A selection of my favourite visualisations – January 2016
So, we are at the start of a new year and it will surely be an interesting year of visualisation. But, before I present some newly created visuals, I would like to present some outstanding contribution from last year, 2015.
2015 – Visualise and Compare
The first visualisation of the year is courtesy of the blog informationisbeautiful allows you to compare you at your current age to people who had significant milestones at some point in their lives, for example when Coco Chanel opened her first shop at 27 or when Usain Bolt won his first Olympic Gold Medal at the tender age of 22. The reason why I like this visualisation is that you can instantly compare data across a variety of categories, it is colour coordinated of course, which allows you to draw fast but accurate conclusions. Or you can make them a little more far-fetched just because. For example, if I was a supermodel I would have peaked last year, but, luckily, I was not born with much of a supermodel body and rather focus my efforts on becoming the US President as their peak age is not until 56!
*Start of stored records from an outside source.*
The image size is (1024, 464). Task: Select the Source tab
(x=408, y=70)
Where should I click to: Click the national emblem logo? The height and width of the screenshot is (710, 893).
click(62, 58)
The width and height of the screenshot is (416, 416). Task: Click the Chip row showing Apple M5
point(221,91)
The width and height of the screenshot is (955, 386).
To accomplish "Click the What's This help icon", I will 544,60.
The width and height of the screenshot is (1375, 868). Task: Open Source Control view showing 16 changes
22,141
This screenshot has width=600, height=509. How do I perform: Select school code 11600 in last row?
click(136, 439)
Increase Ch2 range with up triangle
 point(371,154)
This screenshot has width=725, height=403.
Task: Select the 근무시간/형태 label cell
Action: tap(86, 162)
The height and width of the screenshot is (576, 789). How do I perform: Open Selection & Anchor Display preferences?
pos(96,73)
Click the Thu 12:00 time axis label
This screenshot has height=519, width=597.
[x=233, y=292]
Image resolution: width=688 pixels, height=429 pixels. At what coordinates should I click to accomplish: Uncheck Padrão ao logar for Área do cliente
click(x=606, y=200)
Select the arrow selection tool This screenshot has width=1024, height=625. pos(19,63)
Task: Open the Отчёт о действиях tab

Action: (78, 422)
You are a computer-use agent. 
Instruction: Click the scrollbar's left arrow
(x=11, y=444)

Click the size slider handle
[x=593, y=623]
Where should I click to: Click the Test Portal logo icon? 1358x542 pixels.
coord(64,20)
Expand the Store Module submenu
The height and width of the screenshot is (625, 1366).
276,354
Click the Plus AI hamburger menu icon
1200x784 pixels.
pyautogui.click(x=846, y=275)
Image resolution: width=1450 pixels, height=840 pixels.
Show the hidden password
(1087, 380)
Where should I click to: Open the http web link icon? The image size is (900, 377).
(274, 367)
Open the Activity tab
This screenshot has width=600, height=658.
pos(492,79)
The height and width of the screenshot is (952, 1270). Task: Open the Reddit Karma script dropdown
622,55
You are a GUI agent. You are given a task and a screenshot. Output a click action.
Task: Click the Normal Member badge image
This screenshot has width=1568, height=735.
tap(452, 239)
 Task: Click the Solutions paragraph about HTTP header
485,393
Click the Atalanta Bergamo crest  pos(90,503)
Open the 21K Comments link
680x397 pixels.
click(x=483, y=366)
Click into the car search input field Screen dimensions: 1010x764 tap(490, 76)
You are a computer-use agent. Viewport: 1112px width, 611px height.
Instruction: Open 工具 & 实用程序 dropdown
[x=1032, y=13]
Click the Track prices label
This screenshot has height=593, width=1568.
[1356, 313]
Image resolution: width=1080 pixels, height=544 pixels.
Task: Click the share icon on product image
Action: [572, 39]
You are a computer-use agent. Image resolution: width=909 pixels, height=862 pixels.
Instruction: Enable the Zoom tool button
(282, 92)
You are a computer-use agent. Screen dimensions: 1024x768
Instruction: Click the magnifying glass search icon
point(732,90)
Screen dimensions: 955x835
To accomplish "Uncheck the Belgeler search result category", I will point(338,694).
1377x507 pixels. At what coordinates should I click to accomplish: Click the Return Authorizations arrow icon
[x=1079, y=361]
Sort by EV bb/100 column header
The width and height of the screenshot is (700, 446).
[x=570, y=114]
The next visualisation if from the Guardian, following the Ebola outbreak in 2015, and is a rather more serious comparison visualisation. This one is looking at contagiousness of different diseases versus deadliness. And even though that in itself is an interesting comparison, it is the quality of the visualisation itself that struck me. The data is not only colour coordinated, it is also categorised with shapes and labelled in a very informative manner where the scale of contagiousness goes from “quite contagiousness” to “vaccinate now!”.
2015 – Visualising sound
So, this is an older visualisation but one that recently came up as a favourite in Flowingdata’s review of the visualisation year 2015. The New York Times conducted an interview with Skrillex and Diplo regarding their collaboration with Justin Bieber (yes, I know, just ignore that part) on their hit “Where Are U Now”. The reason why I am mentioning it here is because I find it eloquently supports the interview with a dynamic visualisation, which was hugely helpful to someone as non-musical as me.
2016 – Policy making
The first for this year visually shows how policy making in the US directly affects immigration. Alvin Chang at Vox put together a dynamic view of how different countries emigrate to the US according to immigration restrictions, but the reason I’ve included it here is because he has also included comments about the wider political and economic climate, thereby wrapping the visualisation with context for greater understanding of the underlying reasons behind the data. Just think about it, without the comments the visualisation would not make much sense and therefore by default be seen as a poor example.
2016 – Star Wars
I would like to end this blog post on a little bit of a geeky note, because I can. We already know by now that Star Wars Episode 7 is the highest grossing film of all times in the US (not adjusted for inflation) and the third highest grossing film worldwide. So, you know, quite a significant feat. This visualisation from Duelling Data looks at the sentiment of the dialogue throughout episode 4, taking into account the characters involved and the location. It is not a perfect visualisation, but an interesting look at how sentiment analysis can be used, visualised and then put into context.